Let G be a finite p-group of order p^m. Show that G has normal subgroups G0, G1 ....Gm such that {e}=G0 < G1 <.......< Gm=G and O(Gi)=p^i for all i=0, 1, 2.....m.
(e is identity).
You can use Sylow's theorem, which is straightforward and your last exercise. But I think it is better to actually prove this result without the use of Sylow's theorem. We will use the same theorem we proved here.
Obviously $\displaystyle G_0$ exists. Now by Cauchy's theorem there is a subgroup $\displaystyle G_1$. We will show how to prove $\displaystyle G_2$ exists.

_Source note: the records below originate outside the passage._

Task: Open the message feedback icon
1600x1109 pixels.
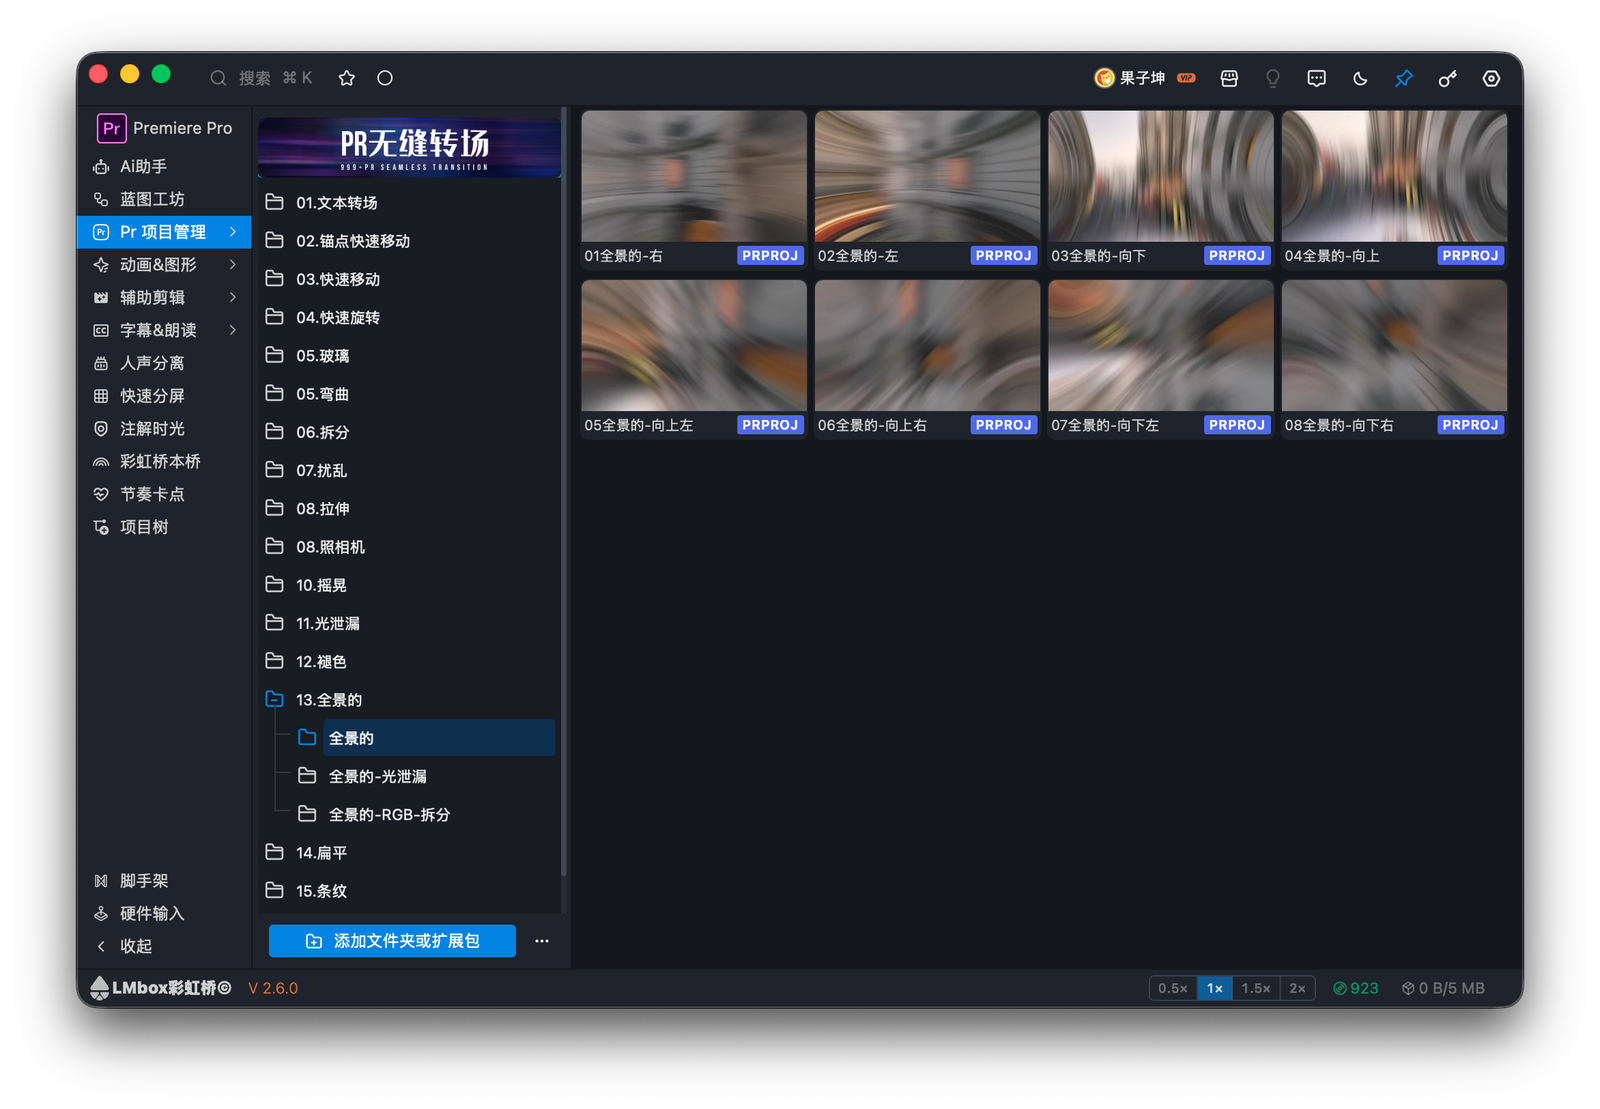Action: point(1316,78)
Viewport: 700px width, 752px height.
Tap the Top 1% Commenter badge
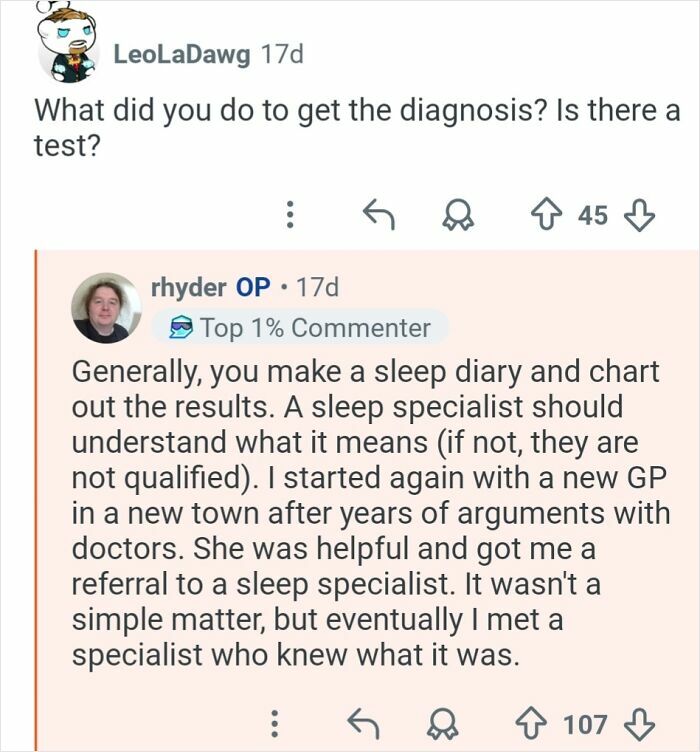click(299, 327)
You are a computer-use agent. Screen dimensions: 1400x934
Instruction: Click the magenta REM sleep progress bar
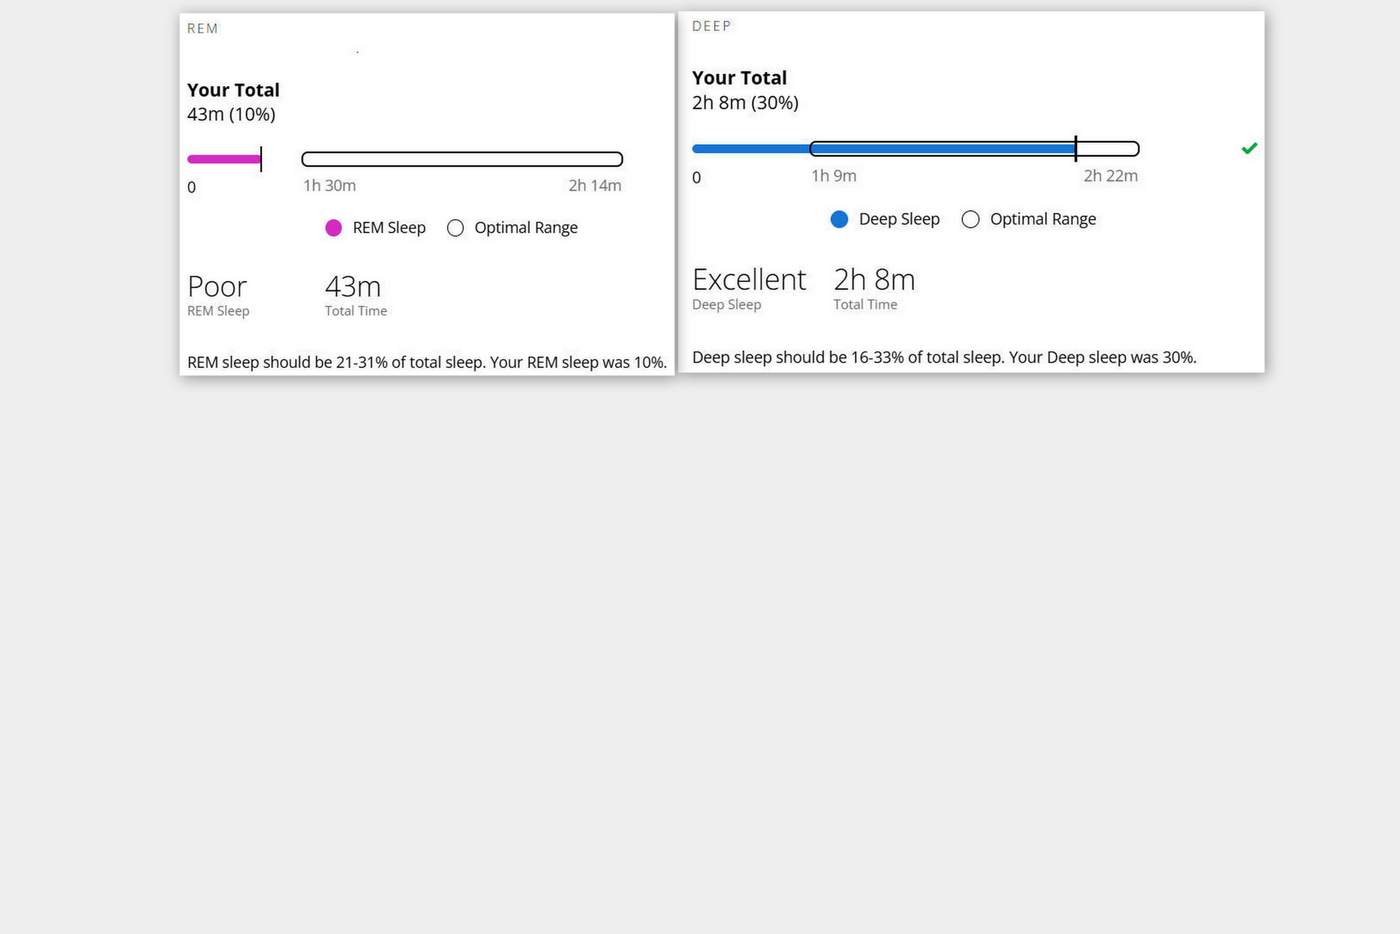[223, 159]
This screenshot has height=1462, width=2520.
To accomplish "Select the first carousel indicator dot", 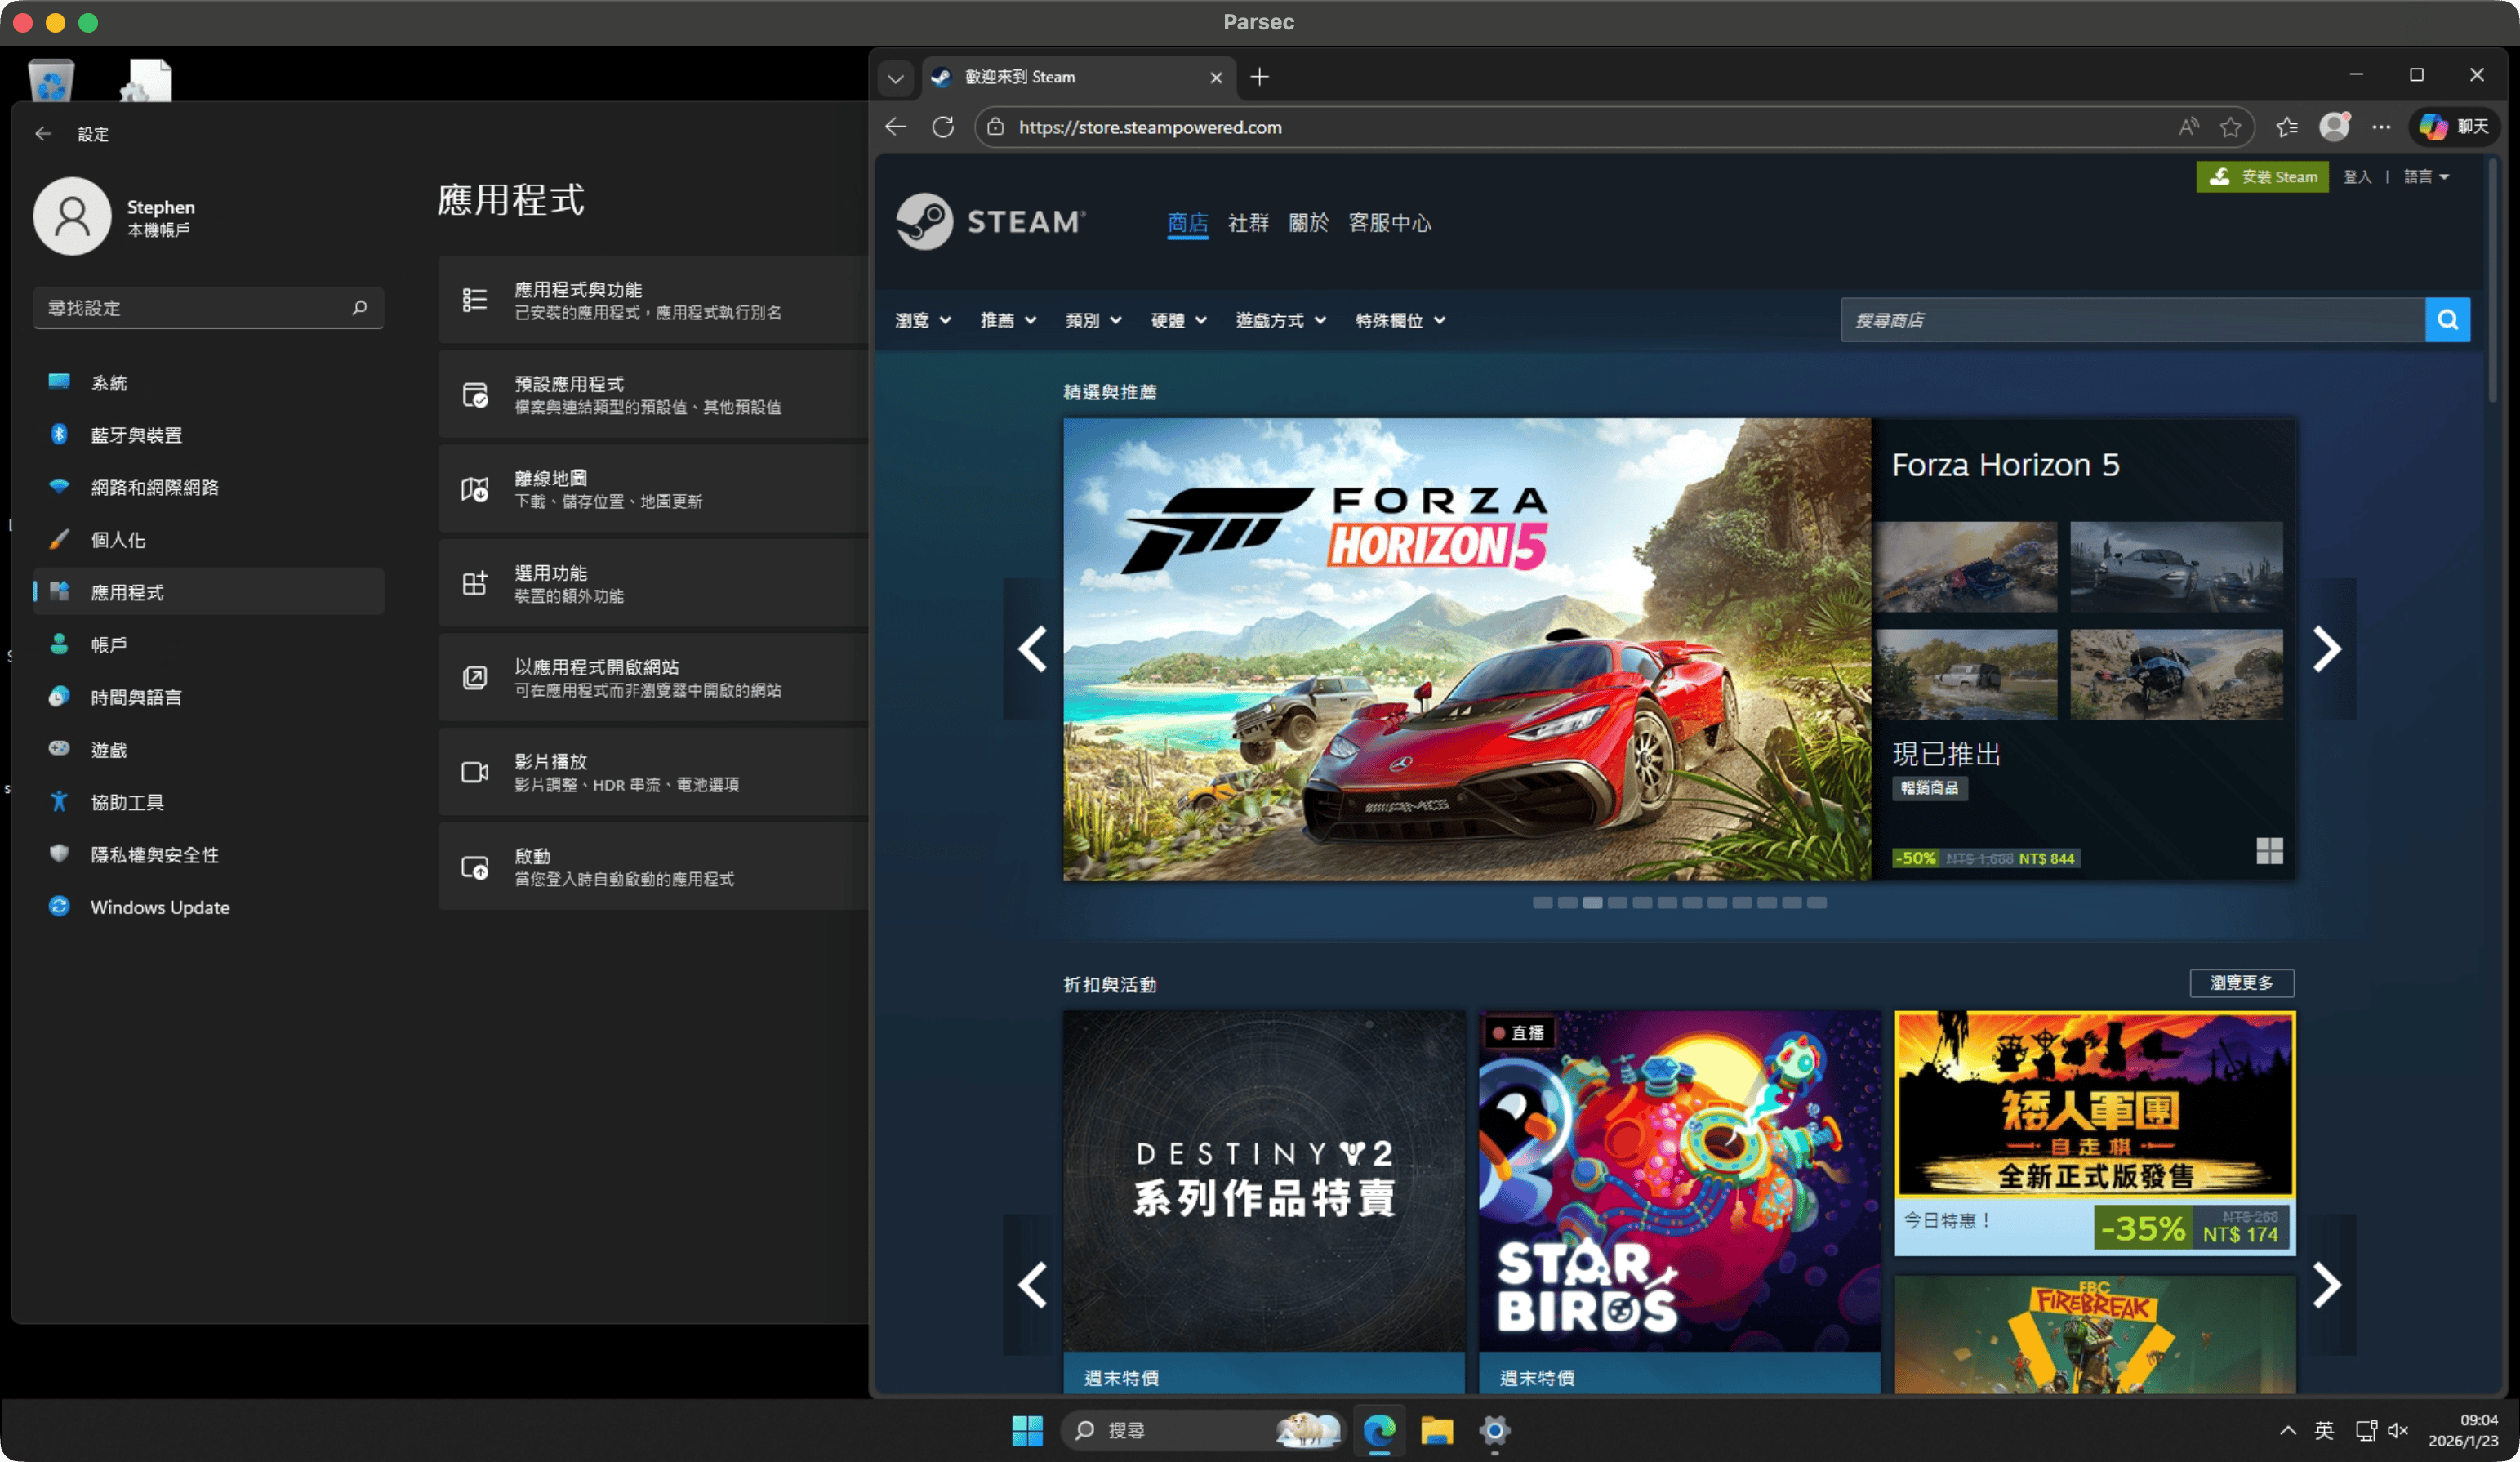I will 1542,903.
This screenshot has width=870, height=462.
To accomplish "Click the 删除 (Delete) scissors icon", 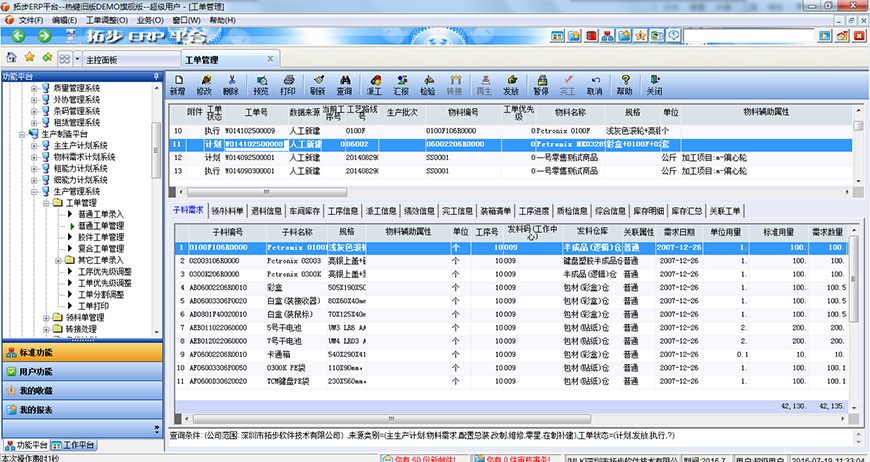I will (233, 84).
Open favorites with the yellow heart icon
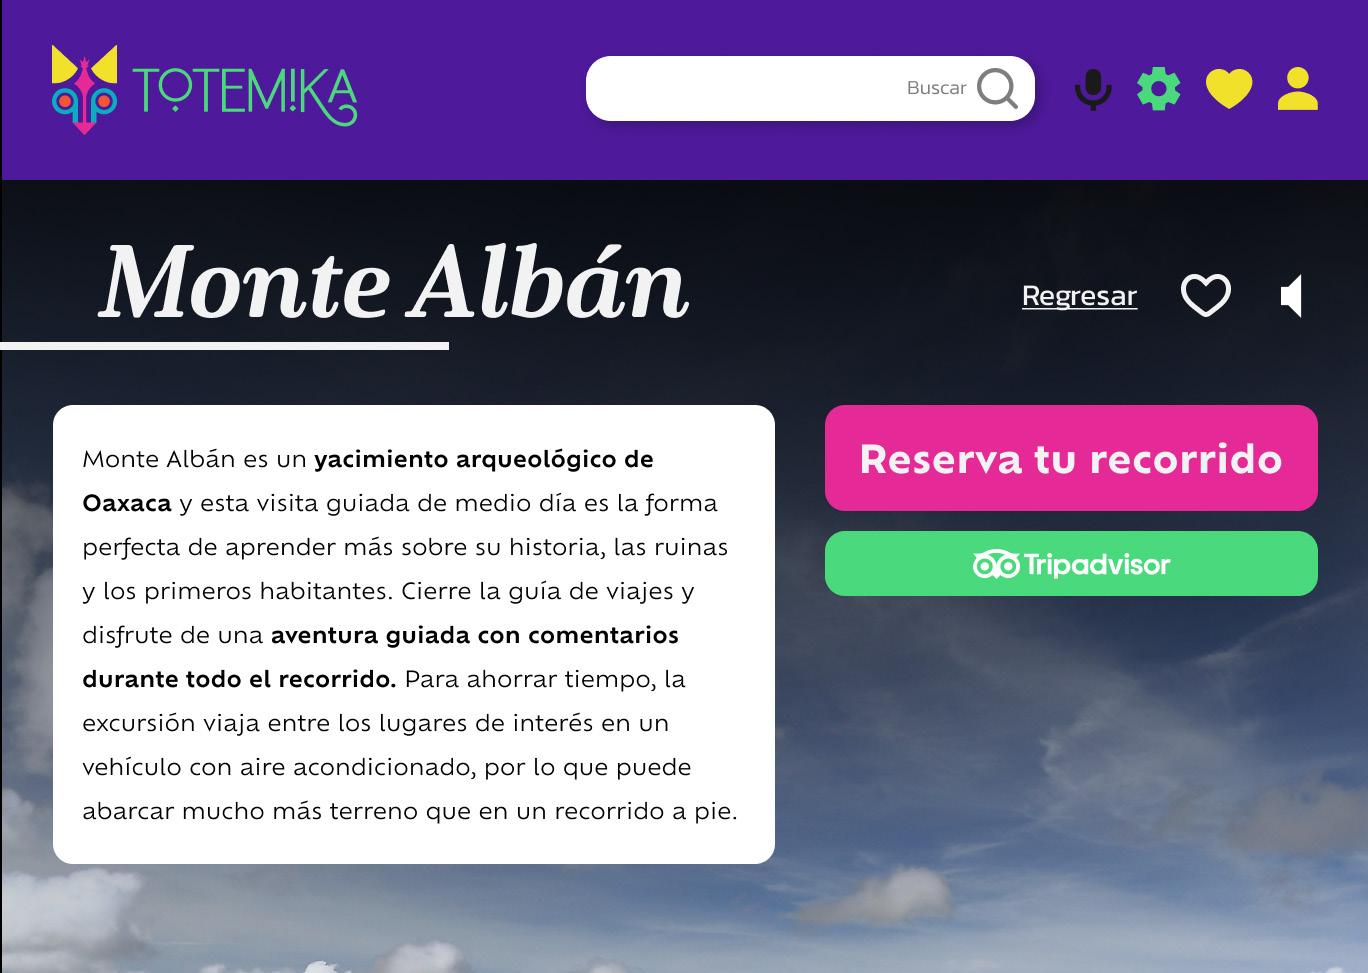The image size is (1368, 973). [1229, 89]
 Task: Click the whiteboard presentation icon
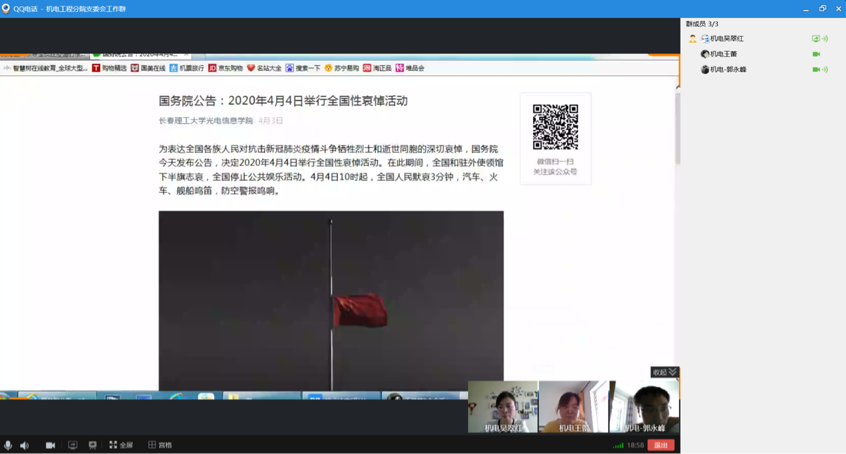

By the theorem we proved we know that $\displaystyle N(G_1)\not = G_1$. Since $\displaystyle G_1\triangleleft N(G_1)$ we can form $\displaystyle N(G_1)/G_1$ and we see that $\displaystyle p$ divides $\displaystyle |N(G_1)/G_1|$. By Cauchy's theorem there is a subgroup $\displaystyle K\subseteq N(G_1)/G_1$ with $\displaystyle |K|=p$. If $\displaystyle \pi : N(G_1)\to N(G_1)/G_1$ is the natural projection then $\displaystyle \pi^{-1}(K)$ is a subgroup of $\displaystyle N(G_1)$ with $\displaystyle |\pi^{-1}(K)| = p^2$. Just keep on repeating this argument for $\displaystyle p^2,p^3,..$ and so form and this gives us a chain $\displaystyle G_0\subseteq G_1 \subseteq ... \subseteq G_n$ with $\displaystyle G_j \triangleleft G_{j+1}$ and $\displaystyle (G_{j+1}:G_j)=p$.